Here's how it goes. We each add a sentence, or two.

I'll get it started:


Once upon a time there was a beautiful woman in search of......


----------



## Furbaby's Mommie (Jul 10, 2004)

> Since it's a slow today, I thought it would be nice if we could all get together and make a story.
> 
> Here's how it goes. We each add a sentence, or two.
> 
> ...


Someone to love......


----------



## 3Maltmom (May 23, 2005)

She searched high and low for someone to love, with no luck. So she went to the mall instead.


----------



## lillady (Jan 25, 2007)

> > index.php?act=findpost&pid=520391
> 
> 
> 
> ...



She searched high and low-she searched the internet, local coffee shops, even the grocery store...


----------



## sassy's mommy (Aug 29, 2005)

She bought a pretty dress, new shoes, a nice designer handbag, earrings and an Annie's pretzel.


----------



## Carla (Aug 30, 2005)

You see, she had a very imortant............

Carla & Shotzi


----------



## 3Maltmom (May 23, 2005)

> She bought a pretty dress, new shoes, a nice designer handbag, earrings and an Annie's pretzel.[/B]



Now she's searching for a very wealthy man, to love, as she has maxed out her credit cards.


----------



## LitGal (May 15, 2007)

She's a smart woman; she knows exactly what department to visit to meet a rich man who loves small dogs.


----------



## BrookeB676 (Oct 17, 2004)

> > index.php?act=findpost&pid=520402
> 
> 
> 
> ...


But she's debating if she really wants to start the search tonight as she feels "fat" from her Annie's pretezel (thinking to herself: boy was it good though!).


----------



## sassy's mommy (Aug 29, 2005)

She has one motto and she uses it to make toasts when she meets her friends for drinks...............Men, Coffee and Chocolate....the richer the BETTER!


----------



## 3Maltmom (May 23, 2005)

She's a smart woman; she knows exactly what department to visit to meet a rich man who loves small dogs.

But she's debating if she really wants to start the search tonight as she feels "fat" from her Annie's pretezel (thinking to herself: boy was it good though!)


Hmmmmm, I'm fat but I know a few rich men at the gym!!


----------



## MrBentleysMom (Dec 19, 2007)

But she decides to look anyway.
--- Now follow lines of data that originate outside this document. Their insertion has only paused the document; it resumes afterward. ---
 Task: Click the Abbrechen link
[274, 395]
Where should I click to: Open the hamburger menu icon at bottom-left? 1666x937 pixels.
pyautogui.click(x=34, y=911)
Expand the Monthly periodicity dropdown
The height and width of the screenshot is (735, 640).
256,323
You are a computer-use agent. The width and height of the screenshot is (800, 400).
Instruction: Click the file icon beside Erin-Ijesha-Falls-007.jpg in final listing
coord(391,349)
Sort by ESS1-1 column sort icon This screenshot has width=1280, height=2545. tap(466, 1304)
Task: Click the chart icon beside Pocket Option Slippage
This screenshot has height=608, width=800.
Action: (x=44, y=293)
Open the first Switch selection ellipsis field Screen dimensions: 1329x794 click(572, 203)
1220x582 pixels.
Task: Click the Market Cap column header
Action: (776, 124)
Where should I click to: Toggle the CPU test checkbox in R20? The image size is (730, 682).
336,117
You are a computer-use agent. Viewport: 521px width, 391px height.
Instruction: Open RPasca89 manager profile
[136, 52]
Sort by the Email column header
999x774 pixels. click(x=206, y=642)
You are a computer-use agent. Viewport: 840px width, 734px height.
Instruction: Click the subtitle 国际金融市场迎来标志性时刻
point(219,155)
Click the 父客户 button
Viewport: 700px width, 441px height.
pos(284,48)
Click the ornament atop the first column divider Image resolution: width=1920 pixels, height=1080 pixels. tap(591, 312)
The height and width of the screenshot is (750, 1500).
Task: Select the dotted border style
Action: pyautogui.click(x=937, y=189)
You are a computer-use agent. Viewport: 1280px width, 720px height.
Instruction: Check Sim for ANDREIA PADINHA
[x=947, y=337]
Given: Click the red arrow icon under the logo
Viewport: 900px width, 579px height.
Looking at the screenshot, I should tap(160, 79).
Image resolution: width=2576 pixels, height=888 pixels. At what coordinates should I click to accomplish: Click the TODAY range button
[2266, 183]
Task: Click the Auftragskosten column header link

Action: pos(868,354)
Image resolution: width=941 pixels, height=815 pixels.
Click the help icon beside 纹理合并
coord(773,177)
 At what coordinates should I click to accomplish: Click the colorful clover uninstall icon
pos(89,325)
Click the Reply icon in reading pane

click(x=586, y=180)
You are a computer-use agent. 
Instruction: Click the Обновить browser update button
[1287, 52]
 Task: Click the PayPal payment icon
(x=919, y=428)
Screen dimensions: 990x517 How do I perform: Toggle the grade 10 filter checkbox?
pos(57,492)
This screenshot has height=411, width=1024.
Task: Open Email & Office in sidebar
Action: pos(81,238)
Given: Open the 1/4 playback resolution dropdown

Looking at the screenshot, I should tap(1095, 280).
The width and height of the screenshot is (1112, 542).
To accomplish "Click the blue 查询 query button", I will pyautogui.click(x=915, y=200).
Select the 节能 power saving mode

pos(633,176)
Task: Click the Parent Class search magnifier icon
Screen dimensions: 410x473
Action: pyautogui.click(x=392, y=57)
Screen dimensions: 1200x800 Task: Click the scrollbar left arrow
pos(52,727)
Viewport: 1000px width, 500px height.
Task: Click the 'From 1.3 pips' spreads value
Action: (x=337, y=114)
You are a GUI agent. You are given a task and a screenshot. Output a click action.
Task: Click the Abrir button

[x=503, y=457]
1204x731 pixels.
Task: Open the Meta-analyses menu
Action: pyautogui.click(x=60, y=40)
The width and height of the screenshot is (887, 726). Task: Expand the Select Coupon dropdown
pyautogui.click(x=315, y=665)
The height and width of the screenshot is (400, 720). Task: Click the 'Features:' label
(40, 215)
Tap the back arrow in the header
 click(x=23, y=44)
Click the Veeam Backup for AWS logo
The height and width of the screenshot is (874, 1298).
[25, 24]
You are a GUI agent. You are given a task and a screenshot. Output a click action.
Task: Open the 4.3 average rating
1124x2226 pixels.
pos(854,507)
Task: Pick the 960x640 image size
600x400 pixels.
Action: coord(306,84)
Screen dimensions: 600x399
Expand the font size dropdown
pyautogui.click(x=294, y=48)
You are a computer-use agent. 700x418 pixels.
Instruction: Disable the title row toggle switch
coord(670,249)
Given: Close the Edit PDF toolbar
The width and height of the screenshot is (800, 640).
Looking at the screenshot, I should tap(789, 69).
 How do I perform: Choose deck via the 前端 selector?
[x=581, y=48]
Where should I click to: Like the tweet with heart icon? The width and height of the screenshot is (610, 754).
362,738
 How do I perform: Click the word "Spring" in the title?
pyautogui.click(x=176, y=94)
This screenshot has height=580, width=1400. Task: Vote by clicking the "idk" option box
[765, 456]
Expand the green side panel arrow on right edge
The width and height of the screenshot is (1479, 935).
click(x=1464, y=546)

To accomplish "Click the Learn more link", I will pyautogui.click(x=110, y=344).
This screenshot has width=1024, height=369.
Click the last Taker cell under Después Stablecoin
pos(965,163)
So, she starts walking to the golf shop in the mall.


----------



## sassy's mommy (Aug 29, 2005)

> But she decides to look anyway. So, she starts walking to the golf shop in the mall.[/B]


Maybe she will find a man there who actually has balls. :HistericalSmiley: :HistericalSmiley: :HistericalSmiley:


----------



## BrookeB676 (Oct 17, 2004)

> > index.php?act=findpost&pid=520416
> 
> 
> 
> ...


LMAO. But, all she finds are men that are interested in "swinging" so she struts over to...


----------



## 3Maltmom (May 23, 2005)

> > index.php?act=findpost&pid=520419
> 
> 
> 
> ...



The slow "swinging" putter..


----------



## Max & Rocky (May 20, 2004)

This thread makes me feel.... dirty... :smtease:


----------



## sassy's mommy (Aug 29, 2005)

> This thread makes me feel.... dirty... :smtease:[/B]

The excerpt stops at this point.